**DATASET CONTENT:**
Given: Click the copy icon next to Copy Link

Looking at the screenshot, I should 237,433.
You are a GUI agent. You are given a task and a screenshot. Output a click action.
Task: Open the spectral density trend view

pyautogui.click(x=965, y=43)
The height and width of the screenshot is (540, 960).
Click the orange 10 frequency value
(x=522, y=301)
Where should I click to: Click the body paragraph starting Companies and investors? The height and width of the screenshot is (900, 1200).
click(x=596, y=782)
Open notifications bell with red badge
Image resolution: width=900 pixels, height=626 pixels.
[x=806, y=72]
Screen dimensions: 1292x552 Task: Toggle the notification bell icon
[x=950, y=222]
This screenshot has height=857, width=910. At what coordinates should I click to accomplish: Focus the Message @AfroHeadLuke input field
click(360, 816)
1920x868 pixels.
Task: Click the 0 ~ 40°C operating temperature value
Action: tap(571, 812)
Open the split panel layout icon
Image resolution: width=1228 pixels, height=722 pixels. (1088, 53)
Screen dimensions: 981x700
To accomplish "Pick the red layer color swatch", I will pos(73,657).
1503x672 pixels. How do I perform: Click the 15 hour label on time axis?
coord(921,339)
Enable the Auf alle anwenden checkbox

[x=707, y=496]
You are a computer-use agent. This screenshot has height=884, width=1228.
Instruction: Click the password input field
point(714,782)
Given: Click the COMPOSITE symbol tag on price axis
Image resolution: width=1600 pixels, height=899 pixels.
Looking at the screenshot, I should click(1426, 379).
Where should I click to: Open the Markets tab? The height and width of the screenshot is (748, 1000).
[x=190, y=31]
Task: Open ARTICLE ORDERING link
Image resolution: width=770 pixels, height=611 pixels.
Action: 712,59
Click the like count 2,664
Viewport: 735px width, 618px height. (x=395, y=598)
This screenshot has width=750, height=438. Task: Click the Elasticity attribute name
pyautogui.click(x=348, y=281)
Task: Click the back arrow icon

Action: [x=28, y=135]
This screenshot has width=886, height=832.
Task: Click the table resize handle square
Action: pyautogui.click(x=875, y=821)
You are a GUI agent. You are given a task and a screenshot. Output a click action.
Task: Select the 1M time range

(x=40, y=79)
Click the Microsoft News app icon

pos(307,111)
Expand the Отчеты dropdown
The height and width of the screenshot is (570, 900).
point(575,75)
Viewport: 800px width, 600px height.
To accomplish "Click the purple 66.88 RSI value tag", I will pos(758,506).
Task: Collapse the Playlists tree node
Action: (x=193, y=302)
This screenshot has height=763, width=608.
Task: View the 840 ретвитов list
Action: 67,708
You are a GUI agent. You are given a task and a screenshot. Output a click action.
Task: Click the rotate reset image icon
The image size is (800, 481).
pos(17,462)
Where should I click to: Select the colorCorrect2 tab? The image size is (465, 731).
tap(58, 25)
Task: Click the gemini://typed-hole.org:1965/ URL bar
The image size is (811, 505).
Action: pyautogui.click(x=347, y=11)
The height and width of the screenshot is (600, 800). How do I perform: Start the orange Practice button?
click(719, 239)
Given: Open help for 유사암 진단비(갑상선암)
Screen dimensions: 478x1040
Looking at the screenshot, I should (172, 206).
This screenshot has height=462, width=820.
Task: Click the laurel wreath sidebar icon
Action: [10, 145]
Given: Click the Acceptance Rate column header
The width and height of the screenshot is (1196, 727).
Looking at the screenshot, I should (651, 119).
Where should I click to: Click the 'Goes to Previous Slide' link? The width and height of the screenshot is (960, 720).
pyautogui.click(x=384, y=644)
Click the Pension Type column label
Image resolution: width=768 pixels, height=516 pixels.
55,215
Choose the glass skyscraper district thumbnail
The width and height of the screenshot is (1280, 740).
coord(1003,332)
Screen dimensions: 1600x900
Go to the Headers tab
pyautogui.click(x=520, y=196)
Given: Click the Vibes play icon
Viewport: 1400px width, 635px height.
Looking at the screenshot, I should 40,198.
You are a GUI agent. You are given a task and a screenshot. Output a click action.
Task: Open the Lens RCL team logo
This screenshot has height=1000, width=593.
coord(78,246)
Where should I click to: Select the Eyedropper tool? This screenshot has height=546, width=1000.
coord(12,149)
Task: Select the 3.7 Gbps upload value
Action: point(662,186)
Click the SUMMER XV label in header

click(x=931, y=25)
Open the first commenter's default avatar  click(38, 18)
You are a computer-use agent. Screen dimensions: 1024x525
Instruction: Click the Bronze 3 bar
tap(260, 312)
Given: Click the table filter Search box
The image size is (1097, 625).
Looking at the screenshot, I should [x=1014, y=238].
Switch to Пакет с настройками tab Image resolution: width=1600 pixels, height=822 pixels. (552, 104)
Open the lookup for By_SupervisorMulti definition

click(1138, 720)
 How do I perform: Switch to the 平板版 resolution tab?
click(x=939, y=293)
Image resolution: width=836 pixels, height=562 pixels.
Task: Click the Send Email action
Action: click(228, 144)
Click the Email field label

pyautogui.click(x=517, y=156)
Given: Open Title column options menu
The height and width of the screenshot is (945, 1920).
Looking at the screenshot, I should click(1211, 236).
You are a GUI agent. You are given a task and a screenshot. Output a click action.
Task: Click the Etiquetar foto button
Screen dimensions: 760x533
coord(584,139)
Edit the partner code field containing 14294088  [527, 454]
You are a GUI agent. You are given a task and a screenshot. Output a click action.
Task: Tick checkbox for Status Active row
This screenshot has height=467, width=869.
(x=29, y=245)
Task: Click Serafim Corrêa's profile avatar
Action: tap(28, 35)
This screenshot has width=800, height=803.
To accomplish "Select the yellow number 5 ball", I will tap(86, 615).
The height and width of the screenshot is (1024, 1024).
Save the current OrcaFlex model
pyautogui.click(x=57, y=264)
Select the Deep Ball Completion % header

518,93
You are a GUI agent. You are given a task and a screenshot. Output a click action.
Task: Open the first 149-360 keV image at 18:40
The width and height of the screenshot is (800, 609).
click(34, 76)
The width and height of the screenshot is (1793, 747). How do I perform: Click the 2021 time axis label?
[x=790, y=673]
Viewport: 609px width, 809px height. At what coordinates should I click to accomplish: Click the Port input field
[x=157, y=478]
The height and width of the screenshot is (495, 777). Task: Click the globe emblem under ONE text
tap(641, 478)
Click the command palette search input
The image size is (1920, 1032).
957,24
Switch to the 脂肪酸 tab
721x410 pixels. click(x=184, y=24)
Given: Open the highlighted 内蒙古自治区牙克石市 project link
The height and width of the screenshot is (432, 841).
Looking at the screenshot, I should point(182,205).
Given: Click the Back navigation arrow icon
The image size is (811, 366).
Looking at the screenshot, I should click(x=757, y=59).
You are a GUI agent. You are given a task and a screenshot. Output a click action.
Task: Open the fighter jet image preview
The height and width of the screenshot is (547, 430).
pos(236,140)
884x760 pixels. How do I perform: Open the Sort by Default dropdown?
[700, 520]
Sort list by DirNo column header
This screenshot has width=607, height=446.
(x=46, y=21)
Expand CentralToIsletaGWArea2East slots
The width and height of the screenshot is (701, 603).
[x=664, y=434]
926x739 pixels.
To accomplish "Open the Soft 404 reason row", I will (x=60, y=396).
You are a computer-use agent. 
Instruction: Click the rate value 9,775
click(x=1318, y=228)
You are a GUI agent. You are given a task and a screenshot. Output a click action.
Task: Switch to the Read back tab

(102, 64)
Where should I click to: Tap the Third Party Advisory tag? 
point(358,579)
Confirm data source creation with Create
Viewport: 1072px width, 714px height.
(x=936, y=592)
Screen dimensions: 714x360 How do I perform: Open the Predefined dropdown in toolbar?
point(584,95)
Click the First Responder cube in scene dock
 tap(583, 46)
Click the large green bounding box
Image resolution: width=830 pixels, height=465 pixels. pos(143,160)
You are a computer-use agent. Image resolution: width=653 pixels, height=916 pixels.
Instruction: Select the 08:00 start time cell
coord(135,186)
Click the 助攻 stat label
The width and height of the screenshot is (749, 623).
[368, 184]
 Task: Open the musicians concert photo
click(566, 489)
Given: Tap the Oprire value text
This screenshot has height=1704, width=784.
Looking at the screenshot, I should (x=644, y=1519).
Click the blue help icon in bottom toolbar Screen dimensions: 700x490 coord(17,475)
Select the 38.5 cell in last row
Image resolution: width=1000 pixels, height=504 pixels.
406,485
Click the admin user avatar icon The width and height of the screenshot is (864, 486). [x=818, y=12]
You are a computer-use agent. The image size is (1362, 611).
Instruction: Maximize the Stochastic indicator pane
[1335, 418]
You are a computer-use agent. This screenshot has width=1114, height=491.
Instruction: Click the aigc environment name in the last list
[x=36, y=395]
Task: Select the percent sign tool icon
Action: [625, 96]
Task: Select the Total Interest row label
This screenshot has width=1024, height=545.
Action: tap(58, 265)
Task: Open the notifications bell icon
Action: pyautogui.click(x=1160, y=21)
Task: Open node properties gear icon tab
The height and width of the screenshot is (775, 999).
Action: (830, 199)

**WHAT IS NEEDED:** Identify each line in the records above that contains the word "computer", and copy it out in full.

**EXPECTED ANSWER:**
You are a computer-use agent. This screenshot has height=884, width=1228.
You are a computer-use agent. Screen dimensions: 1024x525
You are a computer-use agent. 
You are a computer-use agent. Image resolution: width=653 pixels, height=916 pixels.
You are a computer-use agent. The image size is (1362, 611).
You are a computer-use agent. This screenshot has width=1114, height=491.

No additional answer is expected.